Analysis of overlap between mapping methods
Each localized source determined by both mapping methods was marked with their corresponding electrodes on the 8×8 grid (i.e. rotational source on DE5, focal source on E2, Supplemental Figure 1), for later use in correlation analyses. Because such sites show limited spatial meander, patterns repeating within ≤1 electrode were considered to represent precession (‘wobble’)21 of the same organized AF pattern, we considered localized sources with different methods that were marked at neighboring electrodes as the same localized source (i.e., phase mapping determining a localized source at electrode G2 and electrographic flow mapping determining a localized source at electrode G3 on the 64 electrode grid (Figure 1D and Movie 1 (left panel)).
Statistical analysis
Continuous data are represented as mean ± standard deviation (SD) or median and interquartile range (IQR) as appropriate. Normality was evaluated using the Kolmogorov-Smirnov test. Comparisons between two groups were made with independent samples and paired samples t-tests and summarized with means and standard deviations for independent samples if normally distributed; or if not normally distributed, with the Mann-Whitney U test and summarized with medians and quartiles. Nominal values were expressed as n (%) and compared with chi-square tests, the Fisher exact test when expected cell frequency was < 5. Pearson`s and point biserial correlation was applied for clinical demographic correlations. A probability of < 0.05 was considered statistically significant.
Results
Patient demographics
Table 1 shows demographics of the patients. All patients had persistent AF. Median history of AF was 3.9 years [2.2–8.8] and median CHADS2Vasc score was 2 [1–3]. Twenty-seven patients (50.9%) had a history of prior ablation. Termination sites lay in the left atrium in 48 (90.6%), and in the right atrium in 5 (9.4%) patients. AF termination with ablation was guided by clinical mapping of localized sources, and occurred before pulmonary vein isolation (PVI) in 49 patients (92.5%) and after the PVs were isolated by PVI in the remaining 4 (7.5%) patients.
Table 1.
Clinical characteristics | |
---|---|
Age (years) | 64.3±9.4 |
Male gender (n, %) | 37 (69.8%) |
Persistent AF (n, %) | 53 (100%) |
Left atrial diameter (mm) | 47.2 ± 6.2 |
LV ejection fraction (%) | 55.7±9.8 |
CHADS2VAS2c score | 2.3±1.4 |
Body mass index (BMI, kg/m2) | 30.7±5.8 |
Comorbidities | |
Diabetes mellitus | 23.9% |
Hypertension | 71.7% |
Hyperlipidemia | 43.4% |
Congestive heart failure | 21.9% |
Chronic kidney disease | 9.4% |
AF mapping at sites of termination
Sites at which ablation terminated AF demonstrated localized sources with phase mapping in n=44 (83%) and with EGF mapping in n=43 (81%) of patients. In 2 patients, neither method showed any localized sources at AF termination site (Table 2). Both mapping methods agreed at the AF terminating site in 38/53 patients (71.7%), of which n=36 (67.9%) represented agreement on the presence of a source and n=2 (3.8%) represented agreement on the absence of a source.
Table 2.
Phase Mapping | |||||
---|---|---|---|---|---|
Rotational activation | Focal activation | No sources detected | Total | ||
Electrographic Flow Mapping | Rotational activation | 22 | 0 | 3 | 25 |
Focal activation | 14 | 0 | 4 | 18 | |
No sources detected | 8 | 0 | 2 | 10 | |
Total | 44 | 0 | 9 | 53 |
At AF termination sites, phase mapping identified localized AF sources to be 100% rotational in pattern; whereas EGF identified terminations sites to be 51.2% rotational (7.0% centrifugal, 44.2% centripetal activation) and 48.8% focal activation (p<0.01) sources.

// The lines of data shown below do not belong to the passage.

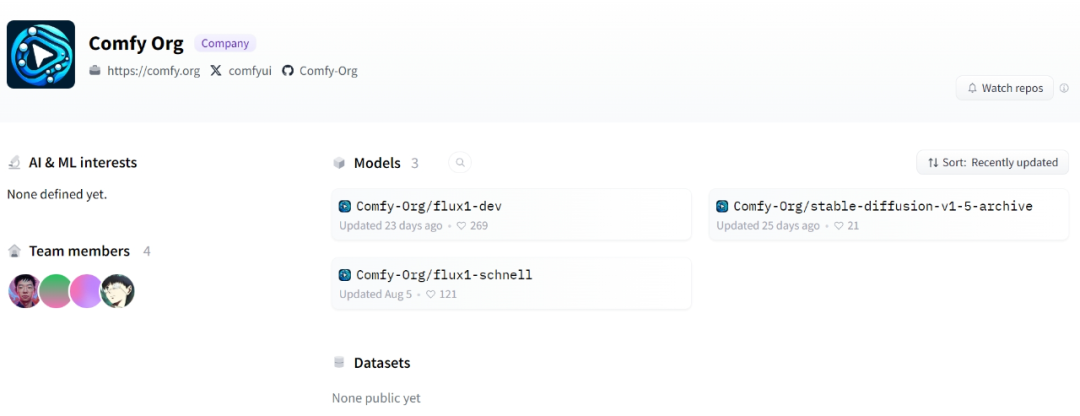Screen dimensions: 1080x416
Task: Click the Comfy Org logo avatar
Action: coord(41,54)
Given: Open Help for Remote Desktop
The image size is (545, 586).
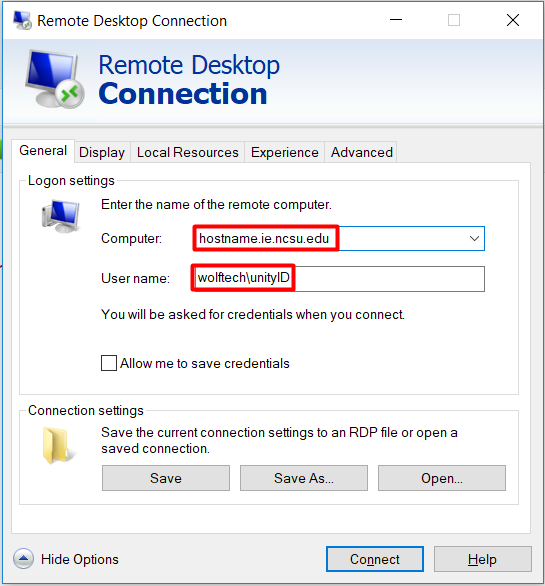Looking at the screenshot, I should coord(483,559).
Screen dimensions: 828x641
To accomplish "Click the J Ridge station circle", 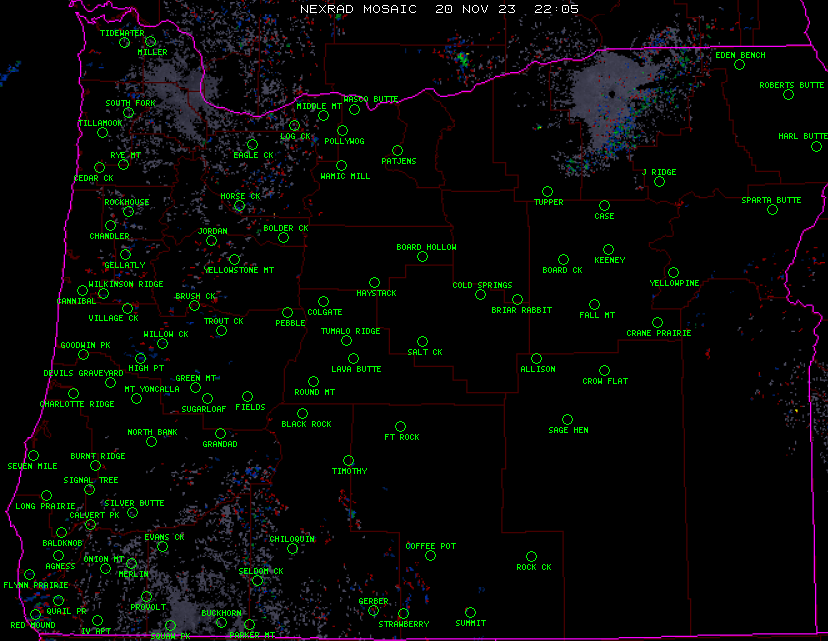I will pyautogui.click(x=659, y=182).
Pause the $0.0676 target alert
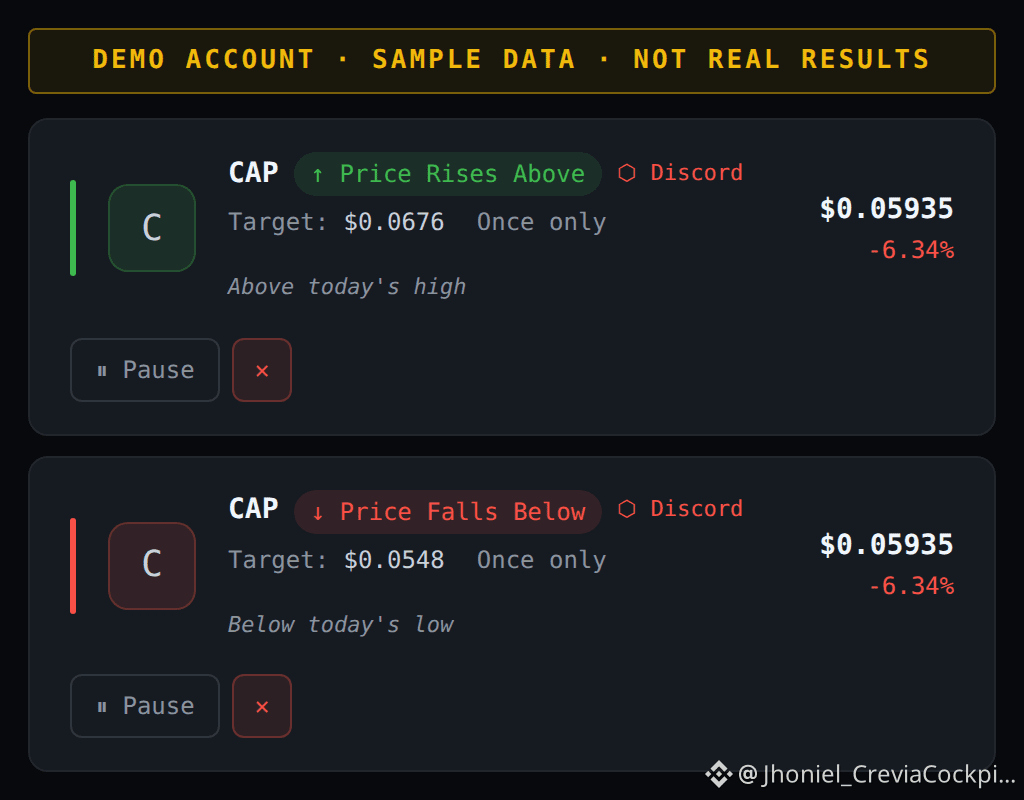Image resolution: width=1024 pixels, height=800 pixels. 145,370
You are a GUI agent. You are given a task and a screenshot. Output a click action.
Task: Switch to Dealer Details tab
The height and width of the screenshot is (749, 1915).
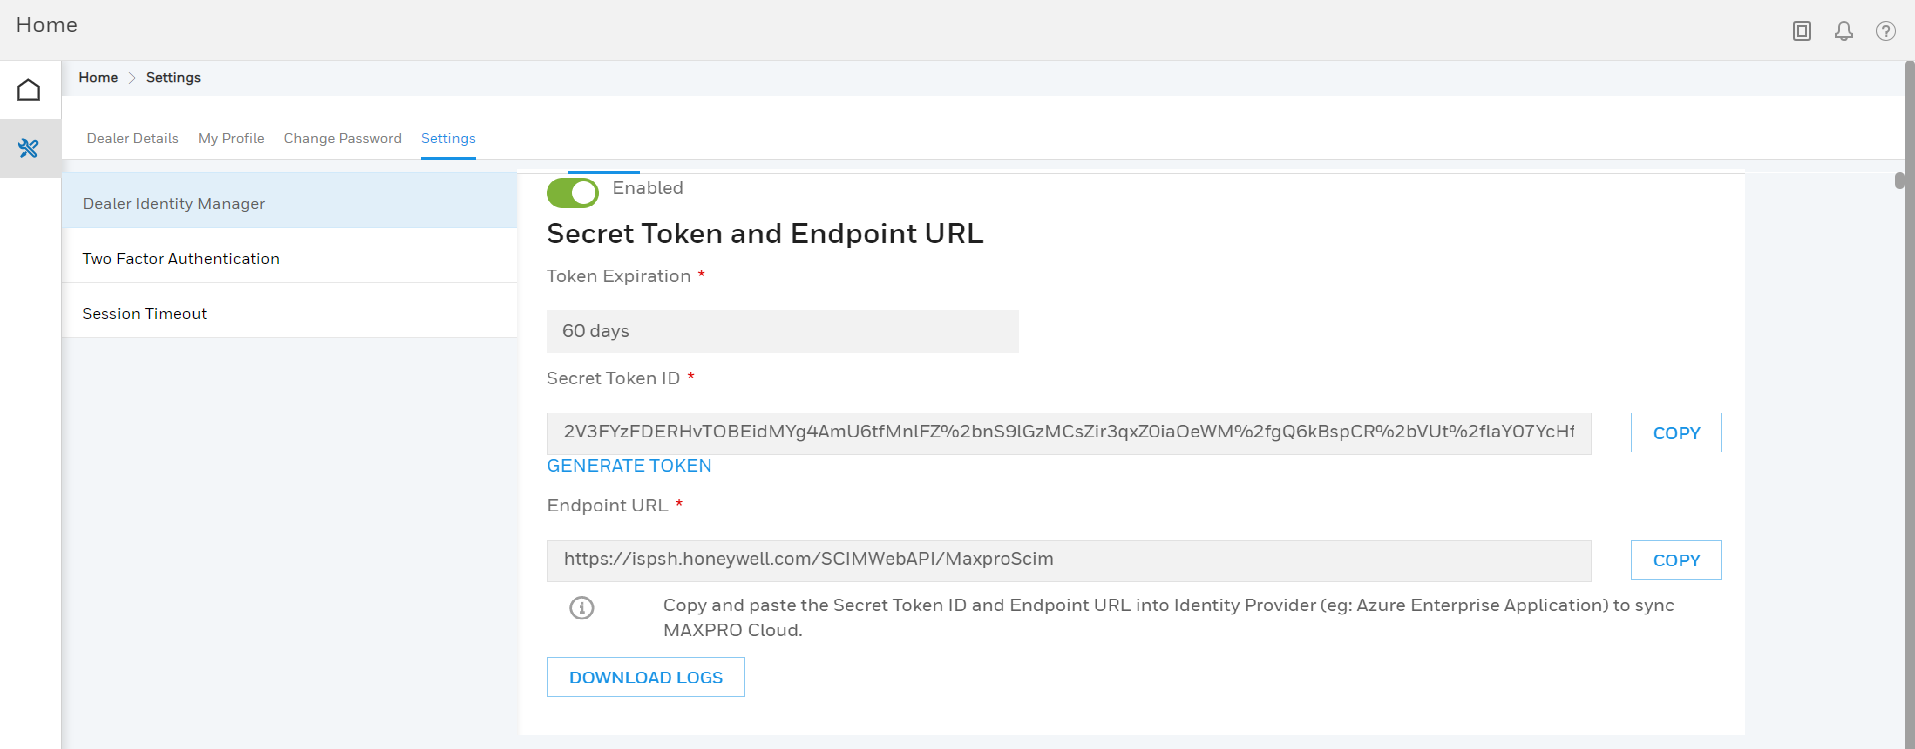tap(133, 138)
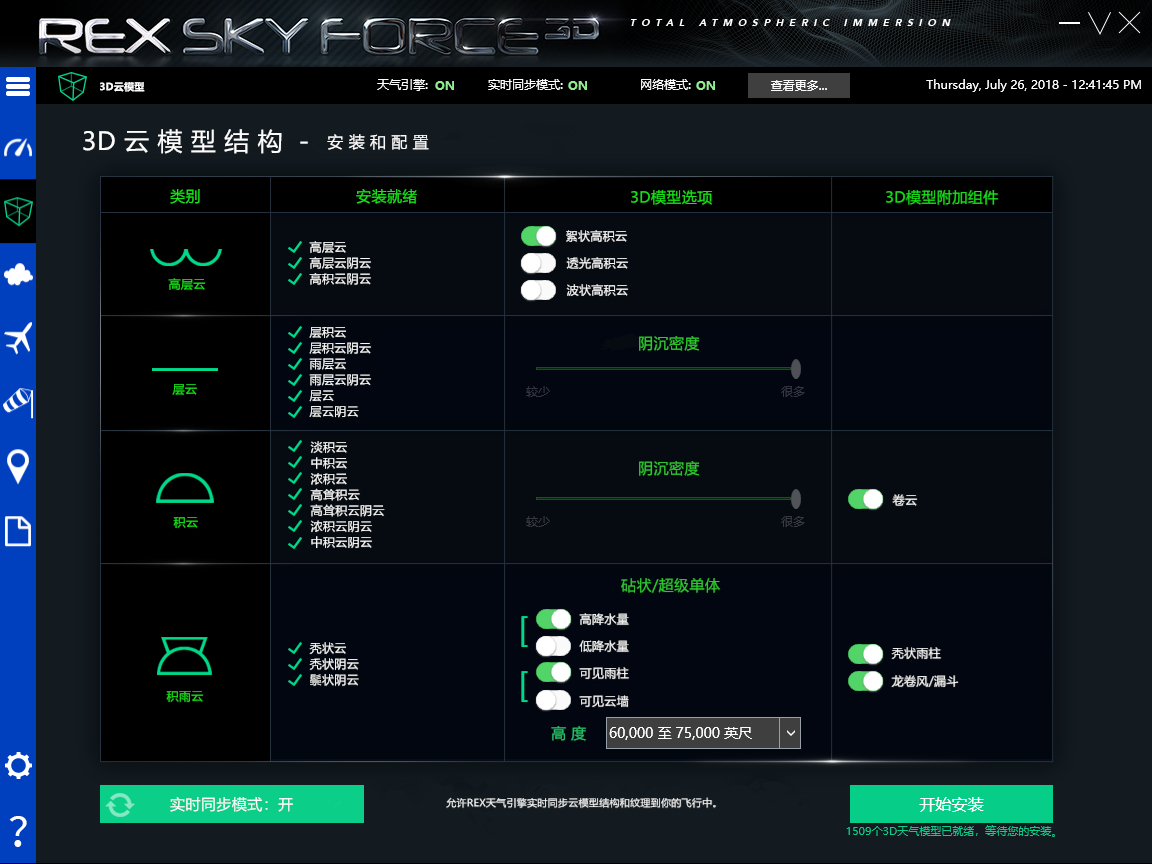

Determinants of detecting localized sources at sites of AF termination
Phase mapping was more likely or trended, respectively, to detect localized sources at sites of AF termination in patients who had a lower prevalence of hypertension (p=0.045) and have a lower prevalence of hyperlipidemia (p=0.065). EGF was also more likely to detect localized sources at sites of AF termination in patients who had a lower prevalence of hyperlipidemia (p=0.025), and in patients who did not have a history of TIA or CVA (p=0.028) or a history of MI (p=0.048).
Clinical examples of concordant and discordant results at AF termination sites
We illustrate four case examples of comparison of the mapping methods. Figure 2 shows two similar examples in which electrographic flow and phase mapping showed concordant results. The top panel is a 56-year-old man in whom ablation in the anterior left atrium (Figure 2A), led to termination of atrial fibrillation (Figure 2B). Phase mapping and electrographic flow mapping identified clockwise rotational activation localized at the AF termination site, over electrodes GH23 on the grid (Figure 2C–D). A similar agreement is shown in the bottom panel, which illustrates a 53-year-old man with persistent AF in whom ablation in the left atrial roof, proximal to the antrum of the right upper pulmonary vein (Figure 1E), terminated persistent AF to sinus rhythm (Figure 2F). Phase mapping and electrographic flow mapping identified counterclockwise rotational activation localized to the AF termination site, over electrodes BC45 on the grid (Figure 2G–H).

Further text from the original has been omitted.